Cependant, Antetokounmpo a fait un effort herculéen juste pour garder le sien dans cette série qui s’est terminée pour la première fois de l’histoire de la NBA avec plus de 200 points, 100 rebonds et 50 passes décisives au compteur.

L’absence de ces tirs 15/20 que Middleton tire de ses épaules a fini par lui peser énormément, surtout dans une série dans laquelle le tir à mi-distance (qu’il avait marqué en saison régulière avec 44%) l’a complètement abandonné, juste tournage. 29/92 en dehors de la zone réglementée et 7/28 à partir de trois points. Se jeter à chaque fois contre des défenseurs du calibre d’Al Horford, Grant Williams et Marcus Smart ou devoir battre des gens comme Jayson Tatum et Jaylen Brown du dribble nécessitait un gaspillage d’énergie insoutenable même pour quelqu’un comme lui, qui net de tout reste probablement le meilleur joueur actuel de la NBA. Il n’avait tout simplement pas le contexte autour de lui pour le confirmer, mais il s’en est quand même approché.

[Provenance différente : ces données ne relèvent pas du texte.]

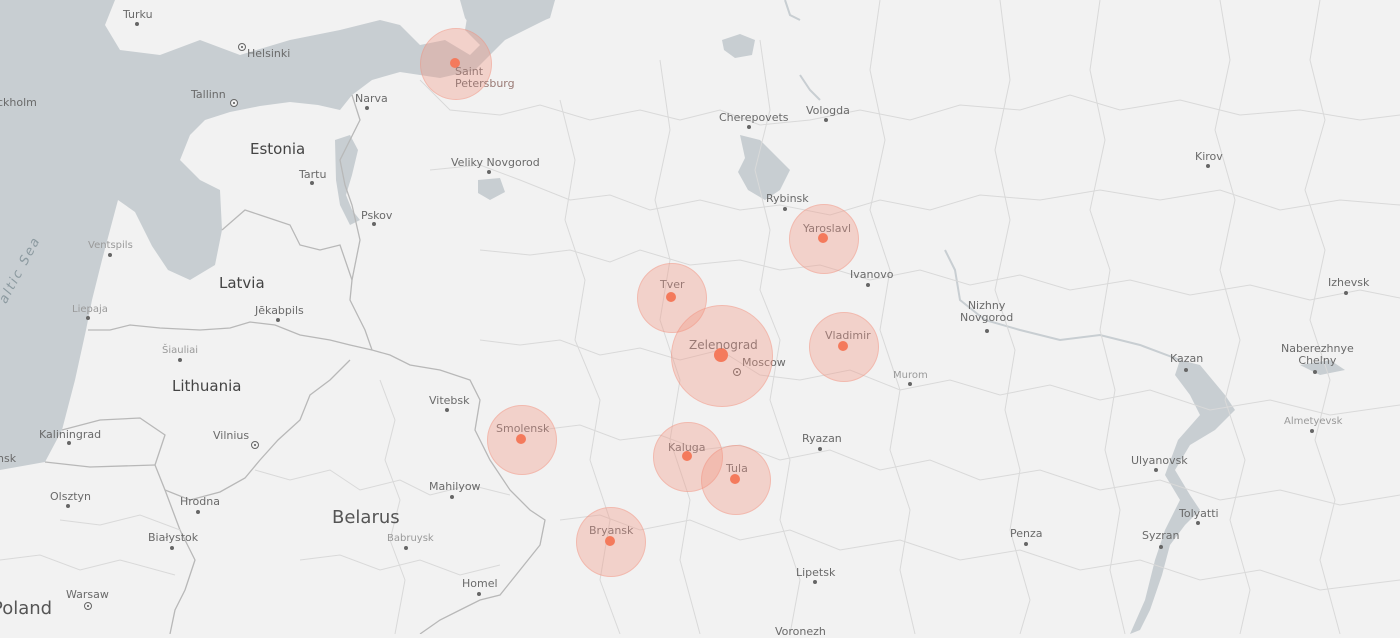 The image size is (1400, 638). I want to click on nizhny-novgorod-label: Nizhny Novgorod, so click(987, 312).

Cependant, l’absence de Middleton n’enlève même pas l’un des nombreux mérites que les Celtics ont eu dans cette course-7 et en général dans la série, où dans l’ensemble, ils se sont avérés être la meilleure équipe net de quelques matchs à jouer. la rue dans la course-3 et dans la course-5 (où pourtant ils étaient arrivés point à point). Jayson Tatum a répondu présent au moment le plus important, avec la saison en balance dans le Game-6 avec une performance qui aurait pu changer l’histoire de ces playoffs, et d’autres protagonistes ont monté de niveau quand il le fallait (Jaylen Brown avec les 30 points de course – 2, Al Horford avec course-4, Grant Williams avec course-7) prouvant que le groupe d’Ime Udoka est aussi fort que leur record phénoménal à partir de janvier le suggère. Leur défense était d’un tel niveau qu’elle suppléait aussi à l’absence d’un membre pivot pour eux comme Robert Williams, aux prises avec un genou qui ne cesse de le tourmenter : hier, il était disponible comme « extincteur à casser dans un d’urgence », mais maintenant que Bam Adebayo et le Miami Heat les attendent, son athlétisme pourrait être fondamental pour surmonter l’obstacle des finales de conférence, que les Celtics ont atteint pour la quatrième fois au cours des six dernières années mais qu’ils n’ont pas surmonté depuis 2010.